In the following example ANALYZER() is used to set the Analyzer text_en, but in the second call to PHRASE() a different Analyzer is set (identity) which overrules ANALYZER(). Therefore, the text_en Analyzer is used to find the phrase foo and the identity Analyzer to find bar:

FOR doc IN viewName
  SEARCH ANALYZER(PHRASE(doc.text, "foo") OR PHRASE(doc.text, "bar", "identity"), "text_en")
  RETURN doc

Despite the wrapping ANALYZER() function, the Analyzer name can not be omitted in calls to the TOKENS() function. Both occurrences of text_en are required, to set the Analyzer for the expression doc.text IN ... and for the TOKENS() function itself:

FOR doc IN viewName
  SEARCH ANALYZER(doc.text IN TOKENS("foo", "text_en"), "text_en")
  RETURN doc

BOOST()

BOOST(expr, boost)

Override boost in the context of a search expression with a specified value, making it available for scorer functions.
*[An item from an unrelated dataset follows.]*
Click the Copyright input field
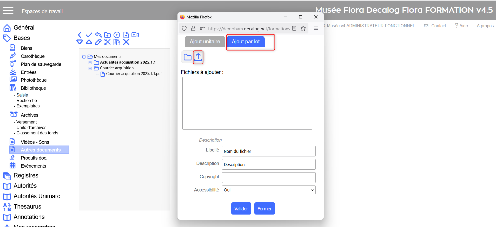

By default, the context has a boost value equal to 1.0.

  • expr (expression): any valid search expression
  • boost (number): numeric boost value
  • returns nothing: the function can only be called in a SEARCH operation and throws an error otherwise
FOR doc IN viewName
  SEARCH ANALYZER(BOOST(doc.text == "foo", 2.5) OR doc.text == "bar", "text_en")
  LET score = BM25(doc)
  SORT score DESC
  RETURN { text: doc.text, score }

Assuming a View with the following documents indexed and processed by the text_en Analyzer:

{ "text": "foo bar" }
{ "text": "foo" }
{ "text": "bar" }
{ "text": "foo baz" }
{ "text": "baz" }

… the result of above query would be:

[
  {
    "text": "foo bar",
    "score": 2.787301540374756
  },
  {
    "text": "foo baz",
    "score": 1.6895781755447388
  },
  {
    "text": "foo",
    "score": 1.525835633277893
  },
  {
    "text": "bar",
    "score": 0.9913395643234253
  }
]

EXISTS()

EXISTS() will only match values when the specified attribute has been processed with the link property storeValues set to "id" in the View definition (the default is "none").

EXISTS(path)

Match documents where the attribute at path is present.

  • path (attribute path expression): the attribute to test in the document
  • returns nothing: the function can only be called in a SEARCH operation and throws an error otherwise
FOR doc IN viewName
  SEARCH EXISTS(doc.text)
  RETURN doc

EXISTS(path, type)

Match documents where the attribute at path is present and is of the specified data type.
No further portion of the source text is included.